NASA’s Space Launch System (SLS) rocket cost the space agency $6 billion more than its original budget and is six years behind schedule, a shocking report recently revealed. The massive rocket is designed to return humans to the Moon, but could end up jeopardizing the space agency’s lunar program as funds run low.
The office of NASA’s inspector general released its final report on Thursday, auditing the space agency’s management of the contracts for the SLS rocket and its engines. The report found that NASA’s overall investment in its Artemis Moon program is projected to reach $93 billion from 2012 through 2025, of which the costs of SLS alone represent $23.8 billion spent through 2022. That’s $6 billion in cost increases for the rocket, in addition to six years in schedule delays above NASA’s original projections, the report stated. The inspector general performed its audit from February 2022 through April 2023.
The SLS rocket launched on November 16, 2022 for the Artemis 1 mission, sending an uncrewed Orion spacecraft around the Moon and back. NASA’s 5.75-million-pound rocket is outfitted with four RS-25 engines originally built by Aerojet Rocketdyne for the Space Shuttle project, which operated from 1981 to 2011. NASA has a total of four contracts with Aerojet Rocketdyne for the RS-25 engines and Northrop Grumman for the boosters, which were also used during the Shuttle era.
NASA salvaged 16 RS-25 engines from retired Space Shuttles, of which four were used during Artemis 1. Once these run out, the space agency will switch to RS-25E engines currently being built by Aerojet Rocketdyne, which cost 30% less than the originals, but provide 111% of rated thrust. SLS is completely expendable, including its engines.
Related: Artemis 1: To Boldly Go Where Four RS-25 Engines Have Gone Many Times Before
The report blamed the cost increases on “assumptions that the use of heritage technologies from the Space Shuttle and Constellation Programs were expected to result in significant cost and schedule savings compared to developing new systems for the SLS.” Instead, integrating new systems with the older components ended up being more complex, according to the report.

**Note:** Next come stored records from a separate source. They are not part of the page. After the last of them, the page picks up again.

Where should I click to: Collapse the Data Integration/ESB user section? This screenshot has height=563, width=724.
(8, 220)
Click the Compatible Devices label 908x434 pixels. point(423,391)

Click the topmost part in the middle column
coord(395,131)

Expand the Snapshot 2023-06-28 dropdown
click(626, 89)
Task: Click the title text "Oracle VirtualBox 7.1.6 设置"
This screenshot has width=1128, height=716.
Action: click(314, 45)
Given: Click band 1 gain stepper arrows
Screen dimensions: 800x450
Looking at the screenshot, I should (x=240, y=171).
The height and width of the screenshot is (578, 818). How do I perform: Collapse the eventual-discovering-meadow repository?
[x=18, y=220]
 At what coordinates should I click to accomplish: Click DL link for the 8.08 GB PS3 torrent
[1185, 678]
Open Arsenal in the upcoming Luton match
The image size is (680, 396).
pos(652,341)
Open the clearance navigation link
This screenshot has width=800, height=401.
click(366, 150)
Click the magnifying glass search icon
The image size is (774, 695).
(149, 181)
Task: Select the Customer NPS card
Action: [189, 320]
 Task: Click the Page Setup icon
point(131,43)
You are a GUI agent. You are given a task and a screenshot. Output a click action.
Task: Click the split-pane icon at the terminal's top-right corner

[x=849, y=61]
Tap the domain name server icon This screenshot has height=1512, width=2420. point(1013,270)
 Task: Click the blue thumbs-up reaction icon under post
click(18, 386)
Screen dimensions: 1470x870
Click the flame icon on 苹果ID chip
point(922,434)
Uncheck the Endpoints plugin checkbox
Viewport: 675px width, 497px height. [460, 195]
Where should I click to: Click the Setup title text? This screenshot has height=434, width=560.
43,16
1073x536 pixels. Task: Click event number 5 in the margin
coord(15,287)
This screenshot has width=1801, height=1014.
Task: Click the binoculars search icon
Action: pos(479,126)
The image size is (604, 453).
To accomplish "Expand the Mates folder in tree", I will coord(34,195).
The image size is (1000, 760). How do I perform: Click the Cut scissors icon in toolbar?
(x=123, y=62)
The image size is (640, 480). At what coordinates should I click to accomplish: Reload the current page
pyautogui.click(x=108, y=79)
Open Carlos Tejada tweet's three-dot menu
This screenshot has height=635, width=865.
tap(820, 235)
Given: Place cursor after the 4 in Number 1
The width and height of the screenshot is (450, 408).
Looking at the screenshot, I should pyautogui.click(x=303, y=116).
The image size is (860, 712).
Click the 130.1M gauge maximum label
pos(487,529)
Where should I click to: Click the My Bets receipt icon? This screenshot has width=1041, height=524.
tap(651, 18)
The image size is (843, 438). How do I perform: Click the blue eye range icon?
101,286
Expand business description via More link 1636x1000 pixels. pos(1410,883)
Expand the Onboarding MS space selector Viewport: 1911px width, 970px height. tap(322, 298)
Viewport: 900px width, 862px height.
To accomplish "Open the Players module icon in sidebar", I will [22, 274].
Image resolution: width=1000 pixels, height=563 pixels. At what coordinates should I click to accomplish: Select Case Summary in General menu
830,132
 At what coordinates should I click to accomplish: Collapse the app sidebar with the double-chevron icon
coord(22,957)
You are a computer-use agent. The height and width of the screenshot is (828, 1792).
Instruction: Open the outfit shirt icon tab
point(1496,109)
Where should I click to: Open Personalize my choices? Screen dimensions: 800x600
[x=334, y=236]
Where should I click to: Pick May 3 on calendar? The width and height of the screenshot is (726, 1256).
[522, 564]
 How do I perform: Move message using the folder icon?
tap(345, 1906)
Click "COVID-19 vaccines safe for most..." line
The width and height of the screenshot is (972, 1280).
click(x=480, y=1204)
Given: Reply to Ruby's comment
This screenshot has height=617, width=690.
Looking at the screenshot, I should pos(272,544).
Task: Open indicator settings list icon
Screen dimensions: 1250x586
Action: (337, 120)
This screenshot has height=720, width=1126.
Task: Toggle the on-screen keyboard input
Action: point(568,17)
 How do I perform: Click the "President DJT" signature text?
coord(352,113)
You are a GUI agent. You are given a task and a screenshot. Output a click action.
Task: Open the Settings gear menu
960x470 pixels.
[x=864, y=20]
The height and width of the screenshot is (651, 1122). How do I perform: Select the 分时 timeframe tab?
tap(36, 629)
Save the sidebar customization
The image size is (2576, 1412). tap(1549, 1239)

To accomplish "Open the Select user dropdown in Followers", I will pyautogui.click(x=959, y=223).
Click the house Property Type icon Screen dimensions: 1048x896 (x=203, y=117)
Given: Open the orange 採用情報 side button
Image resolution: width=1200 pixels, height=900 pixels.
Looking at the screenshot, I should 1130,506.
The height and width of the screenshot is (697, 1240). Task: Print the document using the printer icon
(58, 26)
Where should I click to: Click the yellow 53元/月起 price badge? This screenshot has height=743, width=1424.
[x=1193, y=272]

NASA is trying to decrease SLS costs moving forward, with the projected 30 percent price dip per engine, “however, those savings do not capture overhead and other costs,” the report stated. Each rocket launch requires four engines and two boosters; one RS-25 engine currently costs around $100 million to manufacture and NASA wants to keep sending crews to the Moon to establish a lunar presence. The Artemis 2 mission is currently slated for launch in late 2024, while Artemis 3 is meant to follow in 2025 or 2026.
The projected cost of each SLS rocket has gone over budget by $144 million through Artemis 4, increasing the overall cost of a single Artemis launch to at least $4.2 billion, according to the report. As a result, the 50-page report includes a direct warning to the space agency’s lunar ambitions.
“Without greater attention to these important safeguards, NASA and its contracts will continue to exceed planned cost and schedule, resulting in a reduced availability of funds, delayed launches, and the erosion of the public’s trust in the Agency’s ability to responsibly spend taxpayer money and meet mission goals and objectives—including returning humans safely to the Moon and onward to Mars,” the report stated.
NASA’s mega-rocket appears to have gotten it in mega-trouble, resulting in a scathing report that accuses the space agency of oversight and lack of transparency. It’s not yet clear whether or how the Artemis program will suffer as a result.